Other than this, security groups are conventional, packet-based firewalls, as used in other places.

Private Networks, on the other hand, are entirely different. A machine attached to a private network does not get an IP address assigned automatically, and firewall rules are also not applied. If you want to create a firewall, you have to do so yourself inside your instance. Alternatively, you could also create one private network per security zone.

You can connect private networks to on-premises networks with a little extra legwork. If a customer is willing to create a VPN or MPLS tunnel to an Exoscale data center, using Exoscale Private Connect can be piped directly into an Exoscale Private Network.

VPN

VPN or Virtual Private Network is an encrypted connection across the Internet that simulates a very long network cable. It is instrumental in connecting two remote locations, such as office network and Exoscale Private Network, where the traffic cannot go over the public Internet unencrypted.

There are many solutions for building a VPN, ranging from free and open-source, such as OpenVPN, to the commercial offerings, such as Cisco AnyConnect, Checkpoint VPN, or even standardized, cross-platform protocols supported by many software, such as L2TP, IPSec or PPTP. Some of these technologies are available as a supported template on Exoscale, and even licenses may be purchased through Exoscale, making the deployment easier.

When moving a customer to Exoscale, VPNs are handy because they let you connect the customer’s office network with an Exoscale private network - ensuring secure communication between the servers located in the cloud and on-premises.

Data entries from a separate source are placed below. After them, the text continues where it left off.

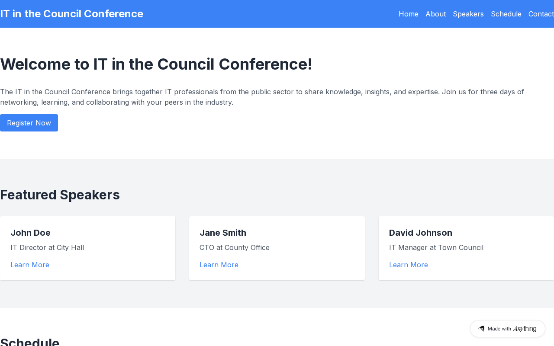Viewport: 554px width, 346px height.
Task: Select the Contact nav link
Action: tap(541, 14)
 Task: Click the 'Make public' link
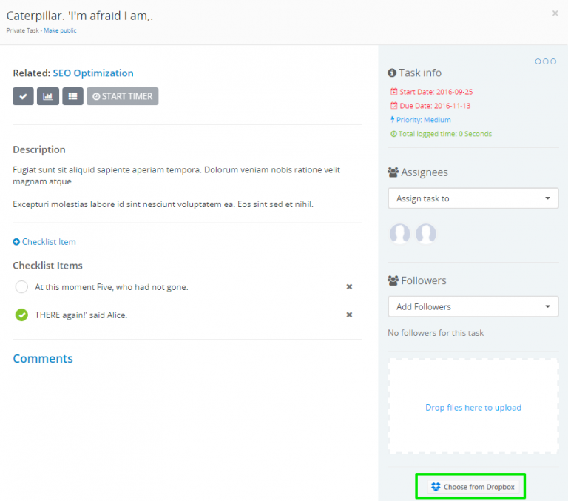60,30
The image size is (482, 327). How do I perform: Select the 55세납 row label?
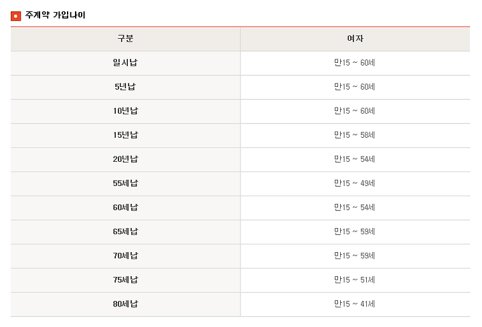coord(125,183)
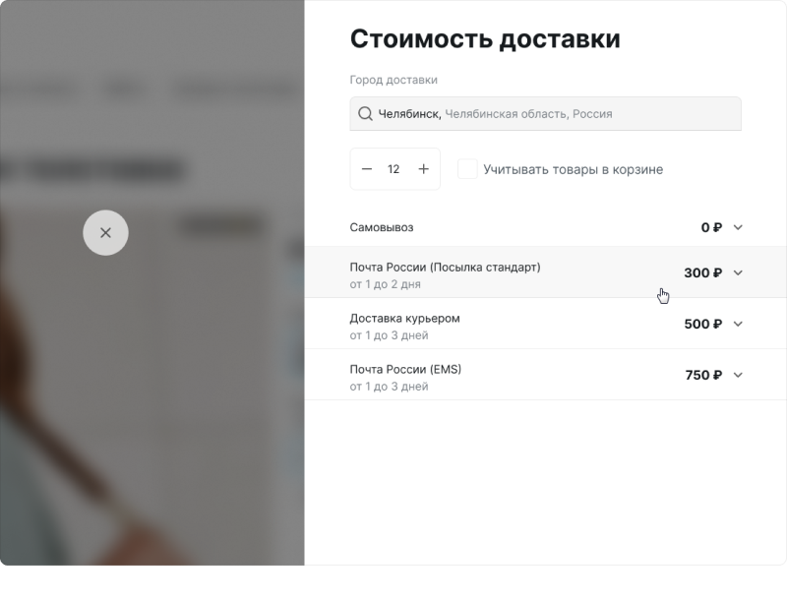Expand the Самовывоз chevron
The width and height of the screenshot is (787, 602).
(739, 227)
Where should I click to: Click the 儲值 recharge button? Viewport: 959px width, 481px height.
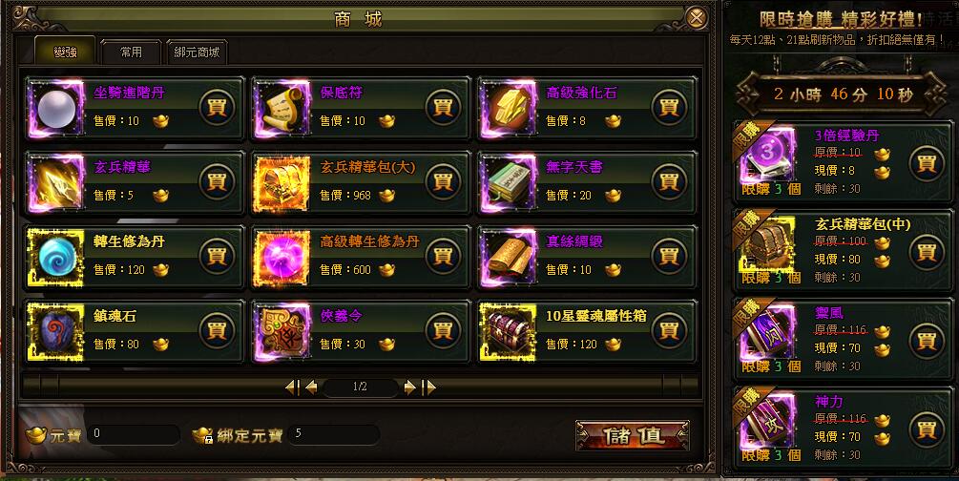pyautogui.click(x=633, y=435)
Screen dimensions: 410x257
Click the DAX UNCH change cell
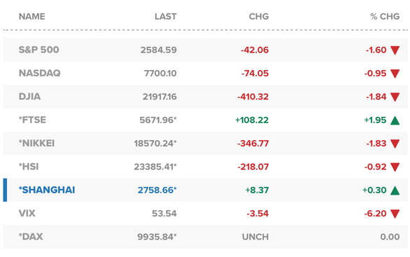pyautogui.click(x=255, y=237)
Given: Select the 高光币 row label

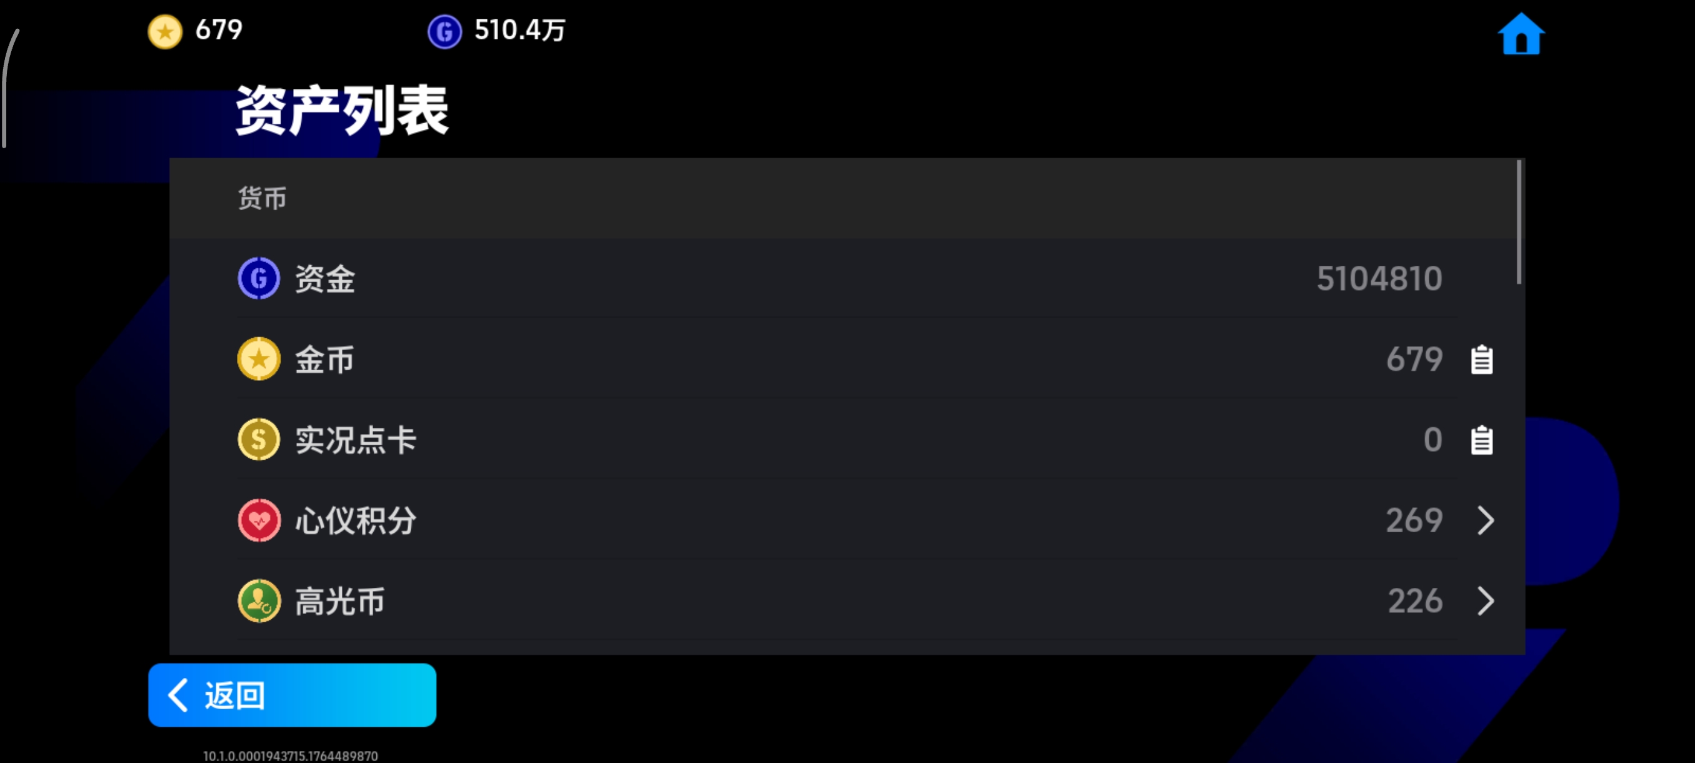Looking at the screenshot, I should coord(340,601).
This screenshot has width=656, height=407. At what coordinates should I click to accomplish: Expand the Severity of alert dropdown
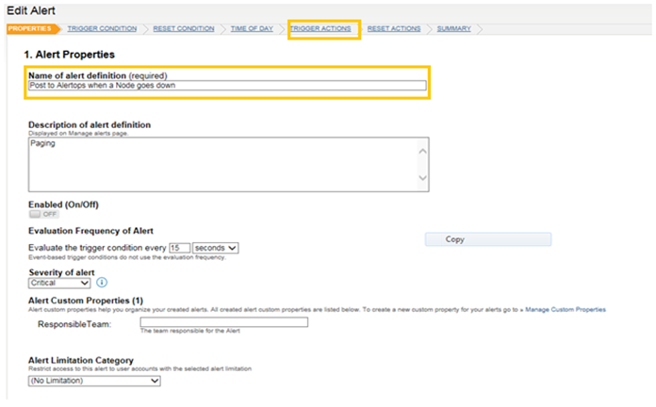[59, 282]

It may also be useful if the customer wants to move their Windows server and wants their office workstations to securely connect to that server.

A VPN is also essential when you want to connect private networks in multiple Exoscale zones. The VPN is deployed on single instances in each zone, and the traffic routing is through the VPN gateway in each zone.

It is important to note that Exoscale does not automatically take care of sending all the traffic via the VPN gateway. Each instance must be configured to route its traffic via the VPN gateway over the private network individually. To ensure no unencrypted traffic is accidentally sent over the Internet, security groups can be deployed, limiting the internet access for each instance.

Deploying Code

When it comes to getting a piece of software into the cloud, developers are progressively moving to a faster development/deployment cycle. After all, Time-To-Market has become the key metric over the past few years.

The used development tools need to adapt to the new fast-paced deployment cycles. CI/CD systems such as Jenkins are a staple among developers. When a developer pushes a piece of code into a Code Versioning System such as git, the CI/CD system automatically gets notified about the change and can immediately run a battery of tests to ensure that the software quality is up to specs. After testing, the CI/CD system can automatically push the code to the production environment.

In recent years a new trend has also emerged: instead of installing everything on servers directly and then deploying the code, the CI/CD system builds a so-called Docker image which is sent to a Docker Registry now. Then the image can be used to launch a container (lightweight virtual machine). Instead of continually updating a machine, we replace it when we need an update.

For more details on containers, see the Container Architecture Handbook.

CI/CD

CI/CD stands for Continuous Integration and Continuous Delivery. It is most commonly used in development companies and tries to speed up releases of particular software. Instead of a huge update, developers now ship software in tiny, granular increments where many changes happen. It is that if only a few things change, errors are more comfortable to track down.

Shipping software daily, hourly, or even more frequently requires excellent automation. Software installation by hand on a production system is a waste of time and reduces the number of release cycles.

Software like Jenkins, or online services like Travis CI or Circle CI makes this build and release process much more manageable.

The software developer puts their code into a code versioning system like git, and then the CI system automatically takes the source code and builds the software package. A large variety of included automated tests ensures that the shipped version contains as few bugs as possible. Inspections are particularly important because the frequency of delivered software packages does not allow for manual testing.

Depending on the rules set up in the CI system, the software package is then, again, automatically delivered to the production environment. This step represents the “D” as in “Delivery” of the “CD” (Continuous Delivery) process.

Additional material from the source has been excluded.